▶ _What this task involves_: Print every record below exactly as written.

━━━ Available data

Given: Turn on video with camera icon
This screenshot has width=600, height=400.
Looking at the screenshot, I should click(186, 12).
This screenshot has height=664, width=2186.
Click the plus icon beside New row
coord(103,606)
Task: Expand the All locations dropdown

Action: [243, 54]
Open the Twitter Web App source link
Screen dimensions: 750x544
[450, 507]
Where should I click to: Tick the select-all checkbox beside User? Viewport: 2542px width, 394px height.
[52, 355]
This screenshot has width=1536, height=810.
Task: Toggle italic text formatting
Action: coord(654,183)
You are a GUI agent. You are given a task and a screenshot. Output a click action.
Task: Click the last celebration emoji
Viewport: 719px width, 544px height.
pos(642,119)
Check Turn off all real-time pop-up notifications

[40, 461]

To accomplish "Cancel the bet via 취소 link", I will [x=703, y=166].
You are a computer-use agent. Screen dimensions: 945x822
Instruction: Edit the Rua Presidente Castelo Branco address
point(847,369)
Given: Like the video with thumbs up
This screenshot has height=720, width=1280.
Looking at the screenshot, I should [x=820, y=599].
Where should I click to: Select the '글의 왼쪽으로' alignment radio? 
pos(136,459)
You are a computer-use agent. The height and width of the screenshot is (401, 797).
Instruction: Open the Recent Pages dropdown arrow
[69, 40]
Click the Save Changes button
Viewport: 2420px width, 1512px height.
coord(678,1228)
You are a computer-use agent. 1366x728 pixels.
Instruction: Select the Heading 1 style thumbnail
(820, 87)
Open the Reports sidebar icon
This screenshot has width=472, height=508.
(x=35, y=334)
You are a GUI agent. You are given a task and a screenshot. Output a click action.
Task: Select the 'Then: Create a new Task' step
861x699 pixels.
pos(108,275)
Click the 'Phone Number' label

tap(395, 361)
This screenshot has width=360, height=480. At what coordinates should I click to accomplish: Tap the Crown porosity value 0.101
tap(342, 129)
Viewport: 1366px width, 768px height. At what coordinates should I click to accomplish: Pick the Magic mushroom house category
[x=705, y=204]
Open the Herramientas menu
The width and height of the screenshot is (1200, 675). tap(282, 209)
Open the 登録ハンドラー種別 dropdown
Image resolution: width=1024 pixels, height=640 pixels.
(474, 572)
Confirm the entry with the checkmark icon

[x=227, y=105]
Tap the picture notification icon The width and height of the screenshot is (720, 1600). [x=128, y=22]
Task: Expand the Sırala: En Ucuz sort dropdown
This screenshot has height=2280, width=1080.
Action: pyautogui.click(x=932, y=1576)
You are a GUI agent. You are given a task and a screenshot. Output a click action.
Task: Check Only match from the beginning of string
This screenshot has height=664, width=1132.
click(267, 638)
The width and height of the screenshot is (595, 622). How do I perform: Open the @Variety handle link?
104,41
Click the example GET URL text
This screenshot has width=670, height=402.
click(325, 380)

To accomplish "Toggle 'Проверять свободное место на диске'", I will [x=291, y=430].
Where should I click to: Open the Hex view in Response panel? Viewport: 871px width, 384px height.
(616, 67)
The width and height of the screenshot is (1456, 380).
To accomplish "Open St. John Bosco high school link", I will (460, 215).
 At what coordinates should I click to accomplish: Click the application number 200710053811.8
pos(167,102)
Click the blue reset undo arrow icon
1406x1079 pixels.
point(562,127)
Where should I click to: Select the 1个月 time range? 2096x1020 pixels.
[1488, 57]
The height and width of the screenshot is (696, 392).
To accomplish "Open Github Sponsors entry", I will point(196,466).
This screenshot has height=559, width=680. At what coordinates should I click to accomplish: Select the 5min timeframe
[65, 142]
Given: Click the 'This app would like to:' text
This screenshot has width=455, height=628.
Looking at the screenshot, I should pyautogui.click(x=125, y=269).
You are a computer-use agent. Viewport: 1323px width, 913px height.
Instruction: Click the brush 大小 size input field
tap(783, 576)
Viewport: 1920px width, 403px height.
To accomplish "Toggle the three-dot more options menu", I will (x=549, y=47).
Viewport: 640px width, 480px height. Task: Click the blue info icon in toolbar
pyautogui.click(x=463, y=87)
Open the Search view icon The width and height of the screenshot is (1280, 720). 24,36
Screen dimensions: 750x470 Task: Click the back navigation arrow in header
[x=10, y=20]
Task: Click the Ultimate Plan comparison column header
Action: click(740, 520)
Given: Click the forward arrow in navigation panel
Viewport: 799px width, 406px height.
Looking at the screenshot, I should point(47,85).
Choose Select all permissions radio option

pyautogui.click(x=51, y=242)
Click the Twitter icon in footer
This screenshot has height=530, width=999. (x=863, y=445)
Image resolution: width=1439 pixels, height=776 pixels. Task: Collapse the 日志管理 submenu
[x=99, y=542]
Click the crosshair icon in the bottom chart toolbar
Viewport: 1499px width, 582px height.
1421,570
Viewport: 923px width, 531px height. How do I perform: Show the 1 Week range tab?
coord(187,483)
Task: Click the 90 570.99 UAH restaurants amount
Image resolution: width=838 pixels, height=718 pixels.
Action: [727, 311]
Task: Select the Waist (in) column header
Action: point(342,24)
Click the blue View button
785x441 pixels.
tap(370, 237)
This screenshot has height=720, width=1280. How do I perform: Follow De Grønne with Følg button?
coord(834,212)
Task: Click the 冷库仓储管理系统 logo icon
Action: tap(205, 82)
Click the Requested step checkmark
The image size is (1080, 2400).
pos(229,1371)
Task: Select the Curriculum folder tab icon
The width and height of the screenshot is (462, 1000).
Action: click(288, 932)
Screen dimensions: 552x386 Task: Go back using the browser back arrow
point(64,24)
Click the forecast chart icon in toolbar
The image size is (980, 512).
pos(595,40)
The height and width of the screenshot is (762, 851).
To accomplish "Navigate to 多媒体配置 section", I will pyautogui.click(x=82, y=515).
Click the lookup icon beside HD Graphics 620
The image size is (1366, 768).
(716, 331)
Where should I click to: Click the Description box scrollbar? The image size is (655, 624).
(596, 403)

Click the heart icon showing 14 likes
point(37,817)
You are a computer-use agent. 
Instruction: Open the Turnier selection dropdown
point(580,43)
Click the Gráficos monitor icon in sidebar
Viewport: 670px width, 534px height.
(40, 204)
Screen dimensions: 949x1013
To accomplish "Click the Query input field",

━━━━━━

▶ _Response_:
Given: Turn on video with camera icon
This screenshot has width=600, height=400.
Looking at the screenshot, I should click(186, 12).
This screenshot has height=664, width=2186.
Click the plus icon beside New row
coord(103,606)
Task: Expand the All locations dropdown

Action: [243, 54]
Open the Twitter Web App source link
Screen dimensions: 750x544
[450, 507]
Where should I click to: Tick the select-all checkbox beside User? Viewport: 2542px width, 394px height.
[52, 355]
This screenshot has width=1536, height=810.
Task: Toggle italic text formatting
Action: coord(654,183)
You are a GUI agent. You are given a task and a screenshot. Output a click action.
Task: Click the last celebration emoji
Viewport: 719px width, 544px height.
pos(642,119)
Check Turn off all real-time pop-up notifications

[40, 461]

To accomplish "Cancel the bet via 취소 link", I will [x=703, y=166].
You are a computer-use agent. Screen dimensions: 945x822
Instruction: Edit the Rua Presidente Castelo Branco address
point(847,369)
Given: Like the video with thumbs up
This screenshot has height=720, width=1280.
Looking at the screenshot, I should [x=820, y=599].
Where should I click to: Select the '글의 왼쪽으로' alignment radio? 
pos(136,459)
You are a computer-use agent. The height and width of the screenshot is (401, 797).
Instruction: Open the Recent Pages dropdown arrow
[69, 40]
Click the Save Changes button
Viewport: 2420px width, 1512px height.
coord(678,1228)
You are a computer-use agent. 1366x728 pixels.
Instruction: Select the Heading 1 style thumbnail
(820, 87)
Open the Reports sidebar icon
This screenshot has width=472, height=508.
(x=35, y=334)
You are a GUI agent. You are given a task and a screenshot. Output a click action.
Task: Select the 'Then: Create a new Task' step
861x699 pixels.
pos(108,275)
Click the 'Phone Number' label

tap(395, 361)
This screenshot has width=360, height=480. At what coordinates should I click to accomplish: Tap the Crown porosity value 0.101
tap(342, 129)
Viewport: 1366px width, 768px height. At what coordinates should I click to accomplish: Pick the Magic mushroom house category
[x=705, y=204]
Open the Herramientas menu
The width and height of the screenshot is (1200, 675). tap(282, 209)
Open the 登録ハンドラー種別 dropdown
Image resolution: width=1024 pixels, height=640 pixels.
(474, 572)
Confirm the entry with the checkmark icon

[x=227, y=105]
Tap the picture notification icon The width and height of the screenshot is (720, 1600). [x=128, y=22]
Task: Expand the Sırala: En Ucuz sort dropdown
This screenshot has height=2280, width=1080.
Action: pyautogui.click(x=932, y=1576)
You are a GUI agent. You are given a task and a screenshot. Output a click action.
Task: Check Only match from the beginning of string
This screenshot has height=664, width=1132.
click(267, 638)
The width and height of the screenshot is (595, 622). How do I perform: Open the @Variety handle link?
104,41
Click the example GET URL text
This screenshot has width=670, height=402.
click(325, 380)

To accomplish "Toggle 'Проверять свободное место на диске'", I will [x=291, y=430].
Where should I click to: Open the Hex view in Response panel? Viewport: 871px width, 384px height.
(616, 67)
The width and height of the screenshot is (1456, 380).
To accomplish "Open St. John Bosco high school link", I will (460, 215).
 At what coordinates should I click to accomplish: Click the application number 200710053811.8
pos(167,102)
Click the blue reset undo arrow icon
1406x1079 pixels.
point(562,127)
Where should I click to: Select the 1个月 time range? 2096x1020 pixels.
[1488, 57]
The height and width of the screenshot is (696, 392).
To accomplish "Open Github Sponsors entry", I will point(196,466).
This screenshot has height=559, width=680. At what coordinates should I click to accomplish: Select the 5min timeframe
[65, 142]
Given: Click the 'This app would like to:' text
This screenshot has width=455, height=628.
Looking at the screenshot, I should pyautogui.click(x=125, y=269).
You are a computer-use agent. Viewport: 1323px width, 913px height.
Instruction: Click the brush 大小 size input field
tap(783, 576)
Viewport: 1920px width, 403px height.
To accomplish "Toggle the three-dot more options menu", I will (x=549, y=47).
Viewport: 640px width, 480px height. Task: Click the blue info icon in toolbar
pyautogui.click(x=463, y=87)
Open the Search view icon The width and height of the screenshot is (1280, 720). 24,36
Screen dimensions: 750x470 Task: Click the back navigation arrow in header
[x=10, y=20]
Task: Click the Ultimate Plan comparison column header
Action: click(740, 520)
Given: Click the forward arrow in navigation panel
Viewport: 799px width, 406px height.
Looking at the screenshot, I should point(47,85).
Choose Select all permissions radio option

pyautogui.click(x=51, y=242)
Click the Twitter icon in footer
This screenshot has height=530, width=999. (x=863, y=445)
Image resolution: width=1439 pixels, height=776 pixels. Task: Collapse the 日志管理 submenu
[x=99, y=542]
Click the crosshair icon in the bottom chart toolbar
Viewport: 1499px width, 582px height.
1421,570
Viewport: 923px width, 531px height. How do I perform: Show the 1 Week range tab?
coord(187,483)
Task: Click the 90 570.99 UAH restaurants amount
Image resolution: width=838 pixels, height=718 pixels.
Action: [727, 311]
Task: Select the Waist (in) column header
Action: point(342,24)
Click the blue View button
785x441 pixels.
tap(370, 237)
This screenshot has height=720, width=1280. How do I perform: Follow De Grønne with Følg button?
coord(834,212)
Task: Click the 冷库仓储管理系统 logo icon
Action: tap(205, 82)
Click the Requested step checkmark
The image size is (1080, 2400).
pos(229,1371)
Task: Select the Curriculum folder tab icon
The width and height of the screenshot is (462, 1000).
Action: click(288, 932)
Screen dimensions: 552x386 Task: Go back using the browser back arrow
point(64,24)
Click the forecast chart icon in toolbar
The image size is (980, 512).
pos(595,40)
The height and width of the screenshot is (762, 851).
To accomplish "Navigate to 多媒体配置 section", I will pyautogui.click(x=82, y=515).
Click the lookup icon beside HD Graphics 620
The image size is (1366, 768).
(716, 331)
Where should I click to: Click the Description box scrollbar? The image size is (655, 624).
(596, 403)

Click the heart icon showing 14 likes
point(37,817)
You are a computer-use agent. 
Instruction: Open the Turnier selection dropdown
point(580,43)
Click the Gráficos monitor icon in sidebar
Viewport: 670px width, 534px height.
(40, 204)
Screen dimensions: 949x1013
To accomplish "Click the Query input field",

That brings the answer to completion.